Reading text ▸

Norm-and-Variance

Norm of Mean Contextualized Embeddings Determines their Variance
Hiroaki Yamagiwa, Hidetoshi Shimodaira
COLING 2025

Setup

This repository is intended to be run in a Docker environment. If you are not familiar with Docker, please install the packages listed in requirements.txt.

Docker build

Create a Docker image as follows:

$ bash script/docker/build.sh

Environment variable

Set the DOCKER_HOME environment variable to specify the path of the directory to be mounted as the home directory inside the Docker container.

export DOCKER_HOME="path/to/your/docker_home"

Docker run

Run the Docker container by passing the GPU ID as an argument:

$ bash script/docker/run.sh 0

Code

Saving statistical measures of $X_t$

Using Preprocessed Data from the Experiments

• Sentences extracted from bookcorpus (Google Drive)
• Statistical measures for each model (Google Drive)

Place the downloaded data in the following structure:

output/
├── datasets
│   └── bookcorpus_train_lt64_pct001_seed0.pkl
└── token_stats
    └── bookcorpus_train_lt64_pct001_seed0
        ├── bert-base-uncased.pkl
        ├── bert-large-uncased.pkl
        ├── gpt2-medium.pkl
        ├── gpt2.pkl
        ├── roberta-base.pkl
        └── roberta-large.pkl

For Reproducibility

To regenerate statistical measures:

python src/save_token_stats.py --model_name model_name

The model_name values supported are bert-base-uncased, bert-large-uncased, roberta-base, roberta-large, gpt2, gpt2-medium.

PCA Plot in Fig. 1

python src/Fig1_make_pca_scatterplot.py

This script also generates Fig. 8. and Table 2. See README.Appendix.md for more details.

Trade-off between $M(X_t)$ and $V(X_t)$ in Fig.2

python src/Fig2_make_VXt_on_MXt_scatterplot.py

🚨 Note: The color bar range in the published figure was incorrect. While the color bar for BERT was shown, the ranges were not unified across models. This issue has been fixed, and its impact is minimal.

Action item A ▸
Answer these questions using the Norm-and-Variance README:
(i) Which environment variable sets the directory mounted as the home directory inside the Docker container?
(ii) What argument does script/docker/run.sh take?
(iii) Besides Fig. 1, what does src/Fig1_make_pca_scatterplot.py generate?
Action item B ▸ List every model_name value that the Norm-and-Variance README says src/save_token_stats.py supports.
Action item C ▸ Extend the Norm-and-Variance README, starting after its note about the color bar range in Fig. 2.
You won't need the data entries for any of this work.

Data entries:
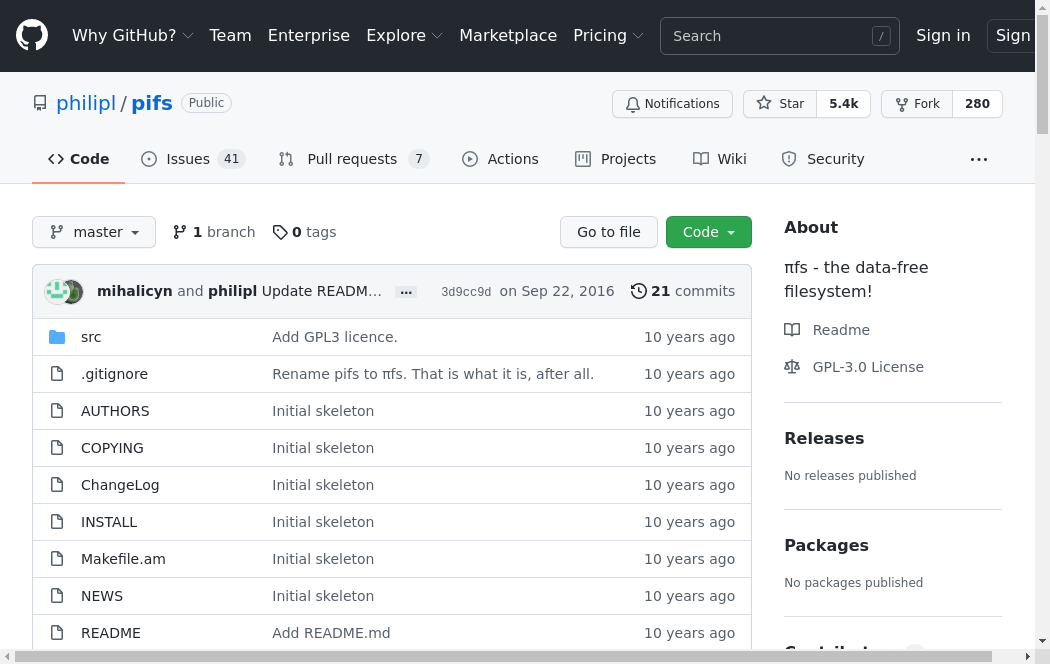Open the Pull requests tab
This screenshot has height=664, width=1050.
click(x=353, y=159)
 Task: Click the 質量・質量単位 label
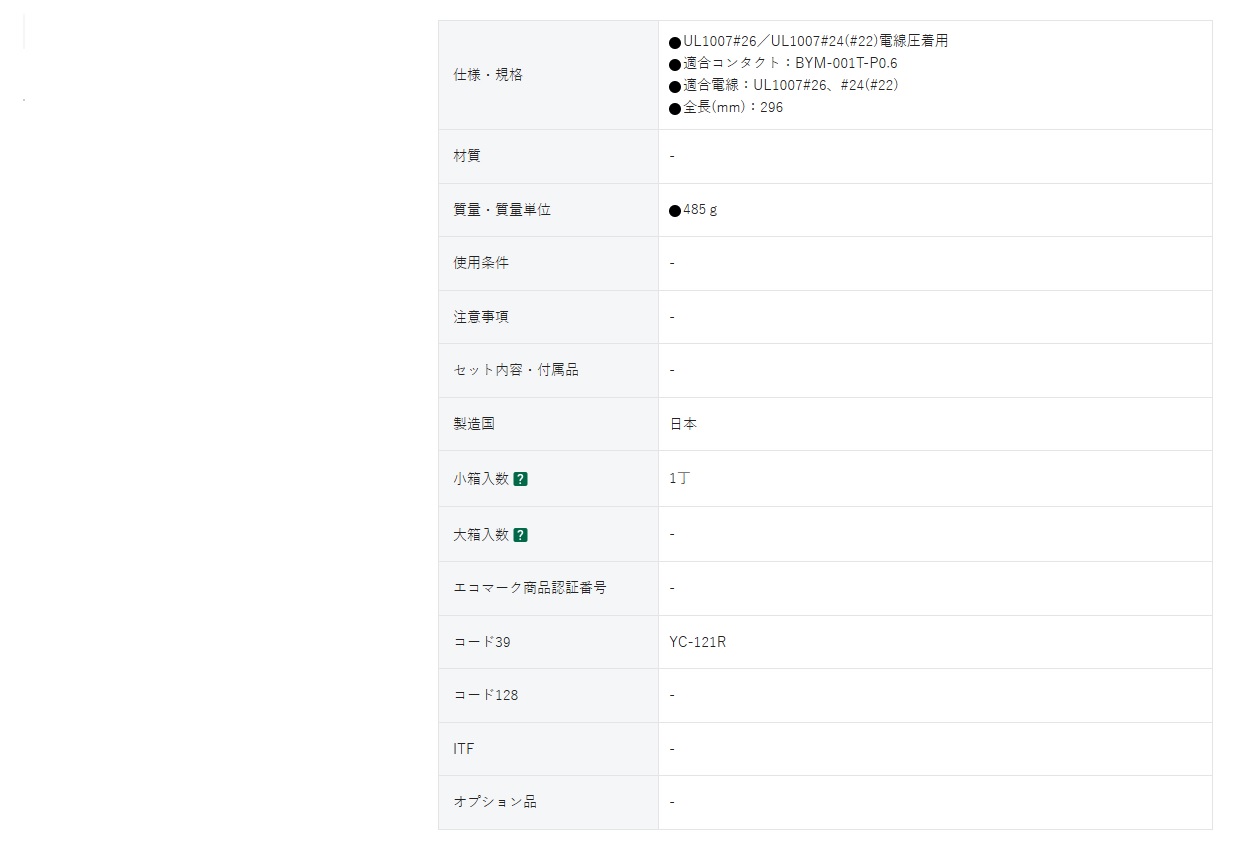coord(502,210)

Task output A ▸
(i) DOCKER_HOME
(ii) The GPU ID
(iii) Fig. 8 and Table 2

Task output B ▸ bert-base-uncased, bert-large-uncased, roberta-base, roberta-large, gpt2, gpt2-medium

Task output C ▸
C.V. of $Q(X_t)$, regression slopes of $V (X_t)$ on $M(X_t)$, and the corresponding $R^2$ in Fig4

python src/Fig4_make_QXtCV_MXtVXtSlope_MXtVXtR2_plot.py

Bar Graphs for $M(X)/Q(X)$, $V_W(X)/Q(X)$, $V_B(X)/Q(X)$ in Fig. 5

python src/Fig5_make_MXVwXVbX_per_QX_bargraph.py

Plot of $V_W(X)/V(X)$ in Fig.6

python src/Fig6_make_VwX_per_VX_plot.py

Scatter plots of $Q(X_t)$, $M(X_t)$, and $V(X_t)$ against $\textrm{log}_{10}n_t$ in Fig.7

python src/Fig7_make_BERTbase_QXt_MXt_VXt_scatterplot.py

References

The code for generating embeddings was inspired by:

Wannasuphoprasit et al. Solving Cosine Similarity Underestimation between High Frequency Words by $\ell_2$ Norm Discounting. ACL 2023 Findings.

We sincerely thank the authors for sharing their LivNLP/cosine-discounting codebase.

Appendix

See README.Appendix.md for the experiments in the Appendix.

Note

• Since the URLs of published datasets may change, please refer to the GitHub repository URL instead of the direct URL when referencing in papers, etc.
• This directory was created by Hiroaki Yamagiwa.